Resealing the pistol in the bag, I slide it into my trouser pocket and toss the case containing the money onto the sofa. Presley tugs it onto his lap, unsnaps it, and counts the packets with methodical care. As the blonde waits, she glances over her shoulder at me, her eyes vaguely accusatory. Presley finally snaps the case shut, drops it on the floor, leans back on the sofa, and extends his right wrist toward the blonde woman, dorsal side up.
"Time for my poison," he says, the corners of his mouth turned up with black humor.
The girl removes a heparin-lock catheter from its packaging, swabs Presley's wrist with Betadine, and pops it through the skin in the time it would take most lab techs to locate a vein. As she tears off some white tape and fixes the catheter in place, Presley leans up and slaps her on the rump with the familiarity of a lover. The blonde does not complain or make any move to stop him. She doesn't even look embarrassed.
"You'd best get going, sonny," he says. "Crystal's gonna take the edge off the nausea for me."
The girl half turns to me, a resentful gleam in her eye. The top three buttons of her work shirt are unbuttoned, revealing the clasp of a black bra beneath it. She's at least twenty years Presley's junior-probably thirty-and for some reason this offends me. My Puritan morals, I suppose. I'm not one to deny a dying man what pleasure he can get, but something about this arrangement seems wrong. The woman doesn't strike me as a hooker, but Presley is paying her in some way. Probably not much either. When you're poor, a little money looks like a lot. Or maybe he's not paying her. Maybe she's here because she wants to be here-or needs to be. That bothers me even more.

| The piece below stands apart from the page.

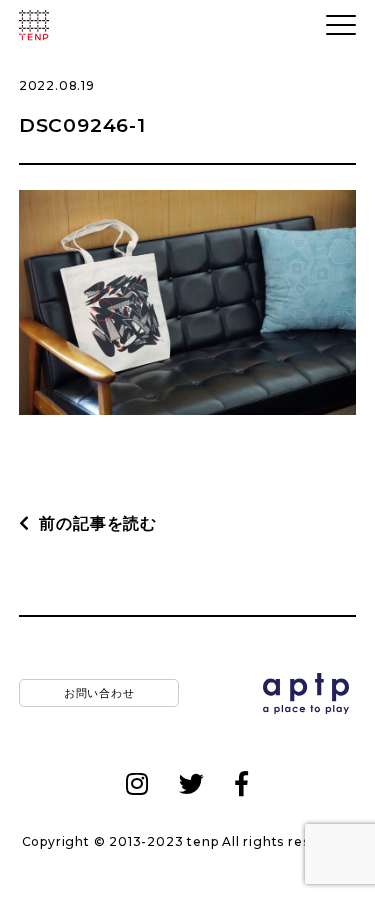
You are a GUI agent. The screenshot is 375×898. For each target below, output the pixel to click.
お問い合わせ (99, 692)
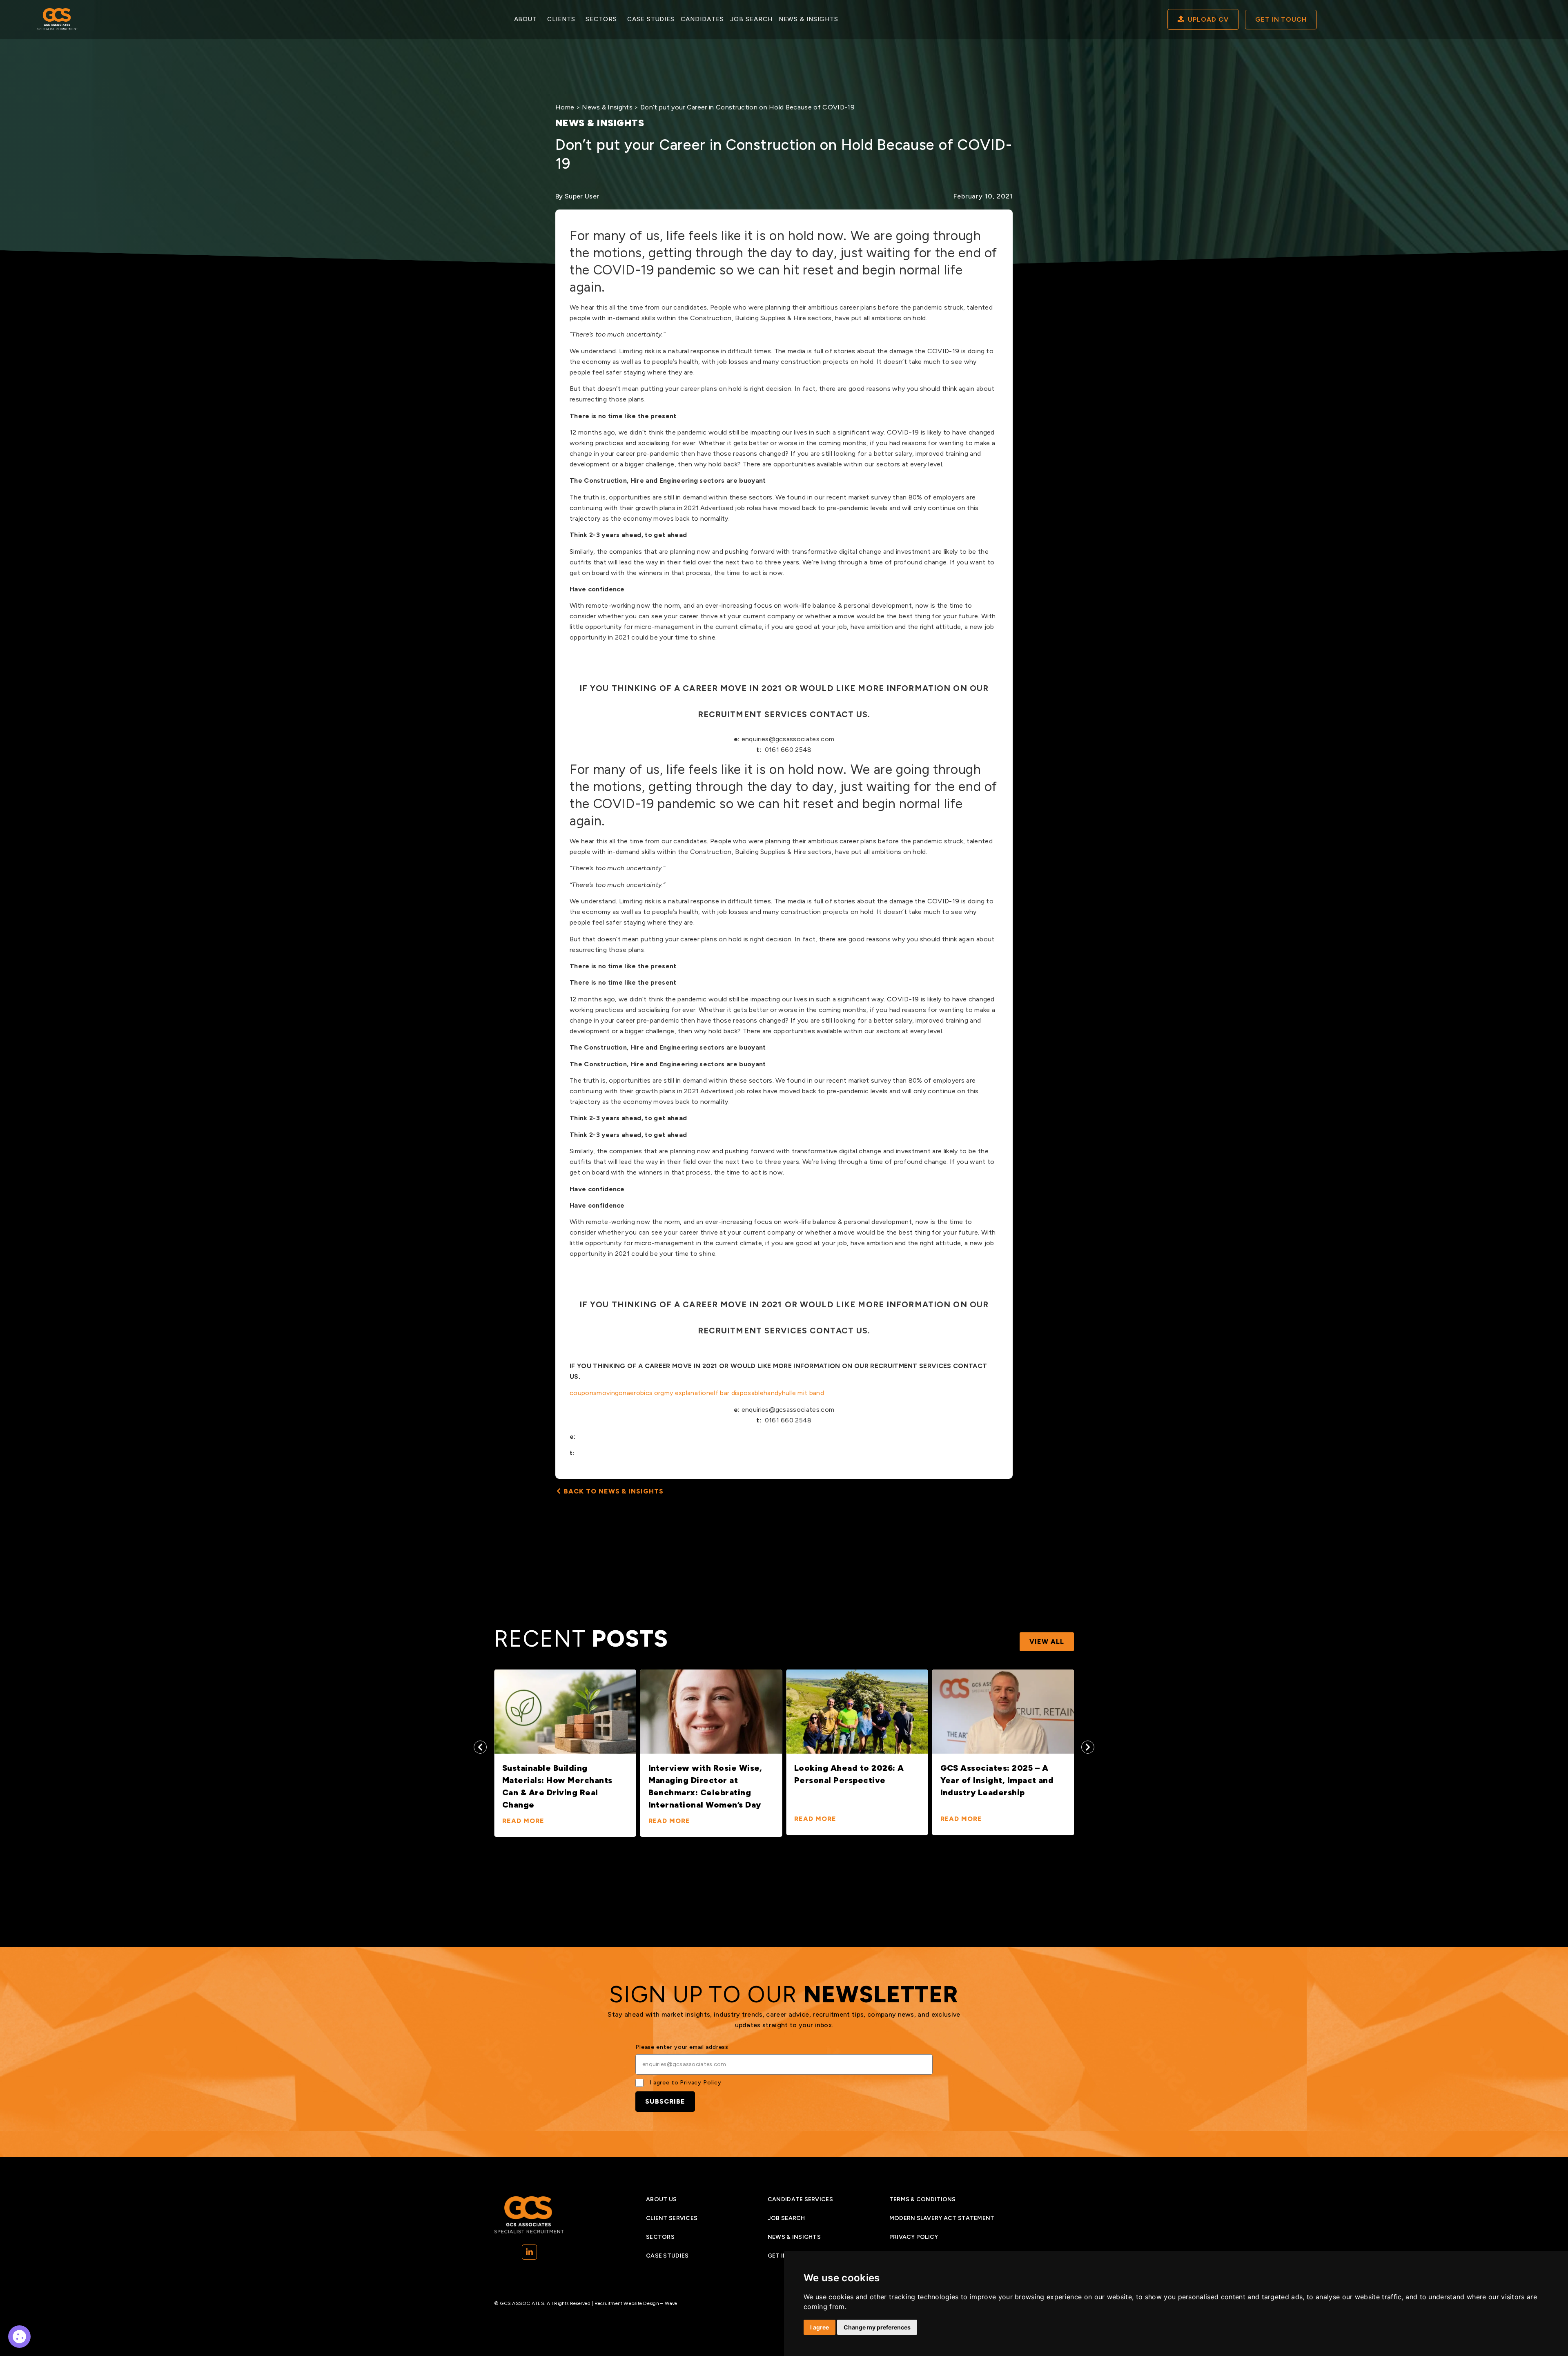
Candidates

"I didn't know nurses could administer chemotherapy at home."
Presley laughs darkly. "This is my Mexican cocktail. They UPS it up here from Tijuana. My New Orleans cancer doc says it'll kill me, but I've outlived that bastard's prediction by a year already."
Bootleg chemotherapy. Is that what's keeping him alive? Or is it just brute redneck stubbornness?
"They cut out my damn prostate," he mutters, "but I made 'em leave the nerves in. I can still go like a Brahma bull."
The blonde sits on the floor at his feet, waiting for me to leave.
"Just remember something, Ray. You've got all you're going to get from this particular well."
"Nice doing business with you, son. Let me give you a piece of advice before you go."
"What's that?"
"Leave Del Payton in the ground. You start messing with business that old-especially nigger-business, it makes a lot of people nervous."
"I figured that out already."
"You're a smart boy, ain't you?"
The blonde checks Presley's IV line for bubbles, then leans back against his legs.
I walk to the door, but something makes me turn. "Let me ask you something, Ray. How did Judge Marston get involved in Payton's murder?"
Presley goes as still as a snake poised to strike, his eyes locked on mine. "Maybe you ain't so smart after all."
"There's a lot of guys on death row who think different."
I shut the door, leaving him to his bootleg chemo and his blonde. My stomach is fluttering like the wings of a hummingbird, but the Smith amp; Wesson is a hard bulge in my left front pocket. I have the gun. / have the gun. Seventy-five thousand dollars is a small price to pay to have a spike removed from your heart.
CHAPTER 14
As soon as I hit the highway, I dial my father's office and wait for him to come to the phone.
"Dr. Cage," he says finally.
"It's me."
"What happened?"
"I have the package."
A long exhalation. An expression of relief I can only guess at. He's been waiting with the same anxiety his patients suffer through when awaiting a call from him about test results. "Jesus," he breathes. "Son, you don't know-"
"Forget it, Dad. It's all over. We'll talk tonight, okay?"
"I can't believe it."
"Believe it. It's a new world. I'll see you tonight."
I punch off and zoom south toward Natchez, profoundly aware of the gun in my pocket. I feel like a character from Poe, the symbol of guilt attached to my body and screaming for atonement. But there's no danger. Ray Presley is happy with his seventy-five grand. He isn't calling anybody about that gun. Not today, anyway. With every mile I put between myself and his trailer, the burden of my father's anxiety falls away, and my mind returns to its own selfish concerns.